(Items from a data source)
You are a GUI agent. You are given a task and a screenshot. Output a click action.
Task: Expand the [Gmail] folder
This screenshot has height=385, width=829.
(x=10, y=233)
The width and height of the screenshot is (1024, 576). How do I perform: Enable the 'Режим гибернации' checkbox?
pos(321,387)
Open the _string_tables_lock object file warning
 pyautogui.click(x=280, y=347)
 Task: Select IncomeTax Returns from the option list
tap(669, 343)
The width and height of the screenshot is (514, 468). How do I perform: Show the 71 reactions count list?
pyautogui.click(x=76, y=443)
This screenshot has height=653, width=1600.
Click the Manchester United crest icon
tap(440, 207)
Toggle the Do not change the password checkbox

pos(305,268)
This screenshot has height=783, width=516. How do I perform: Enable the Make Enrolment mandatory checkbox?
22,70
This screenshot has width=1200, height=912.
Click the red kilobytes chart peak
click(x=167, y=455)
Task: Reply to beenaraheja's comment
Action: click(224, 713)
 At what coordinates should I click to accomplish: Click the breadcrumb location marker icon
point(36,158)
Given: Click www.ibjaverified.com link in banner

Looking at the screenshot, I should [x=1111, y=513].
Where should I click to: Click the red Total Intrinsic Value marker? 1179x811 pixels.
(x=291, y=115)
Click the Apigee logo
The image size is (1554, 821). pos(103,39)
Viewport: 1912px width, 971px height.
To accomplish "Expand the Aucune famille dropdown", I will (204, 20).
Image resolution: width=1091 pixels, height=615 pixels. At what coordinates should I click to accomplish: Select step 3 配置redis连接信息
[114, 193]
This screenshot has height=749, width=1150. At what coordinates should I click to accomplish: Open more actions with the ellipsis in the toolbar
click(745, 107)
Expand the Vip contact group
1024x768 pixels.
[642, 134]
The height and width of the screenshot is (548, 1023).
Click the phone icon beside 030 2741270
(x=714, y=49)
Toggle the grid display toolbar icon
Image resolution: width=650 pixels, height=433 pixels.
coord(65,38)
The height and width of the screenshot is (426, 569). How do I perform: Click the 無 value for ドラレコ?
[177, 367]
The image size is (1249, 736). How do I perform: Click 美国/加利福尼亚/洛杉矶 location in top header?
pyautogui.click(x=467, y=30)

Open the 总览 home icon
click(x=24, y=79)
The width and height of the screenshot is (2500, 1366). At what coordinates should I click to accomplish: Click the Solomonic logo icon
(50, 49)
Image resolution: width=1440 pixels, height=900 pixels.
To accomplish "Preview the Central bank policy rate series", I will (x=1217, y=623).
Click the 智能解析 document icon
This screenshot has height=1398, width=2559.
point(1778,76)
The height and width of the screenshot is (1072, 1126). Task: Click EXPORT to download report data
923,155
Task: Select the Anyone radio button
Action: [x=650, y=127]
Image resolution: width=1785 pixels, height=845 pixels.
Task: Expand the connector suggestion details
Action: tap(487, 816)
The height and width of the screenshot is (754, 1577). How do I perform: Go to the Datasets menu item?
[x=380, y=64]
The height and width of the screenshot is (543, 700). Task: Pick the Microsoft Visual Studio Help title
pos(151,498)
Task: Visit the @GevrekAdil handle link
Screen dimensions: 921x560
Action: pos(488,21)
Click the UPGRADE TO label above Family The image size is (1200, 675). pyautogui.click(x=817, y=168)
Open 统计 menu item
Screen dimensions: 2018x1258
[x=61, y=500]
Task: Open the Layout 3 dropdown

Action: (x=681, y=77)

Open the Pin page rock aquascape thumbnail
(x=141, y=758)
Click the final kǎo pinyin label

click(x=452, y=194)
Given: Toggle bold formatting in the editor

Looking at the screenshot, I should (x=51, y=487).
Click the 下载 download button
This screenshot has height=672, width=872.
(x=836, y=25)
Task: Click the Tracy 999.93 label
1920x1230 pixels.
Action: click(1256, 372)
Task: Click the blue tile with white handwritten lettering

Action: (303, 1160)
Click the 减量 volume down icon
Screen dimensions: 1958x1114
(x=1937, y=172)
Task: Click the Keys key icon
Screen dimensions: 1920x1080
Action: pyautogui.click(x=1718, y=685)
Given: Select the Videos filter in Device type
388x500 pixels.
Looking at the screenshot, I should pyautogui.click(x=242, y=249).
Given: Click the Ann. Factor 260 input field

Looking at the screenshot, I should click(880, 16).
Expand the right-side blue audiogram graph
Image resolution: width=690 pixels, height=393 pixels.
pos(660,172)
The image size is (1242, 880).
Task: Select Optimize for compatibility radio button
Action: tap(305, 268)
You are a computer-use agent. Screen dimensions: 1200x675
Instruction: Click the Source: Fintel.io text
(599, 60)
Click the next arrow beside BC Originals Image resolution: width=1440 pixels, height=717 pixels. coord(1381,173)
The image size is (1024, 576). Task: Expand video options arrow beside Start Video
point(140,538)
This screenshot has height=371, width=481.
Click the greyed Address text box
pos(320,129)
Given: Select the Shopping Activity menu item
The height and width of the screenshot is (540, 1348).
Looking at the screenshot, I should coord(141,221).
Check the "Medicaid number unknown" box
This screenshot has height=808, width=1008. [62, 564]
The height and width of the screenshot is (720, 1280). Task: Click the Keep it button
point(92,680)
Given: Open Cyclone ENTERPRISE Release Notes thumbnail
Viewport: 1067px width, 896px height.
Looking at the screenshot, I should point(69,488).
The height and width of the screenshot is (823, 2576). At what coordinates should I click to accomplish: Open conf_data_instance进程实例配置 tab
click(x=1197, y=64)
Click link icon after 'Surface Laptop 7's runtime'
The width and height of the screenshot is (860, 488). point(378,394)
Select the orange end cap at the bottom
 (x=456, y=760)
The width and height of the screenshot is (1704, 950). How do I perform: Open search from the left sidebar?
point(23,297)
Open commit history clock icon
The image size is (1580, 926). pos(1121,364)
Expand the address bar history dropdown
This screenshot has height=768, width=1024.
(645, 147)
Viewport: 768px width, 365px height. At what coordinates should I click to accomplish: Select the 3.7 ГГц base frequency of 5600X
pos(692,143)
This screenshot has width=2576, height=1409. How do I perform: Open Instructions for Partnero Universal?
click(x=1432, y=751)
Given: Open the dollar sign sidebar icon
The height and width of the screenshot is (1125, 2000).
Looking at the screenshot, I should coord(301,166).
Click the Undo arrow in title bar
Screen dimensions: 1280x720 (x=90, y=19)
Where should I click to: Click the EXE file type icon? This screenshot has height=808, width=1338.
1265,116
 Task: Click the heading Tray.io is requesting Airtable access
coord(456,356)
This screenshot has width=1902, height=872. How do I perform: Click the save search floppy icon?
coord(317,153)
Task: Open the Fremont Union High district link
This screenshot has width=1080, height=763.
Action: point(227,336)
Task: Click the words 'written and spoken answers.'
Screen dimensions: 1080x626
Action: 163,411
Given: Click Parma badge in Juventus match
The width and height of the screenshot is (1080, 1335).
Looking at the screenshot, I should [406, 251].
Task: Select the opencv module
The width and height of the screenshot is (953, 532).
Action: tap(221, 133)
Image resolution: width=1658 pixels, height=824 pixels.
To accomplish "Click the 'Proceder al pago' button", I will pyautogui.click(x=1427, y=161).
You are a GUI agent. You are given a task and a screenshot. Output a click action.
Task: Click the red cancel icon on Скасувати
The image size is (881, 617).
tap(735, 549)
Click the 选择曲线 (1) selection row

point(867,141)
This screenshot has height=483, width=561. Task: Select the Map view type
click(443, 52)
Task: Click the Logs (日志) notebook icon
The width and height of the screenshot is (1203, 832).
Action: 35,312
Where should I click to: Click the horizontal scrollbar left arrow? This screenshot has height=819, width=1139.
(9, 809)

• _GIVEN REQUEST_:
Quote the data word for word, beginning with its first line and stopping after the line that contains "(x=10, y=233)".

• _WORKED SOLUTION_:
You are a GUI agent. You are given a task and a screenshot. Output a click action.
Task: Expand the [Gmail] folder
This screenshot has height=385, width=829.
(x=10, y=233)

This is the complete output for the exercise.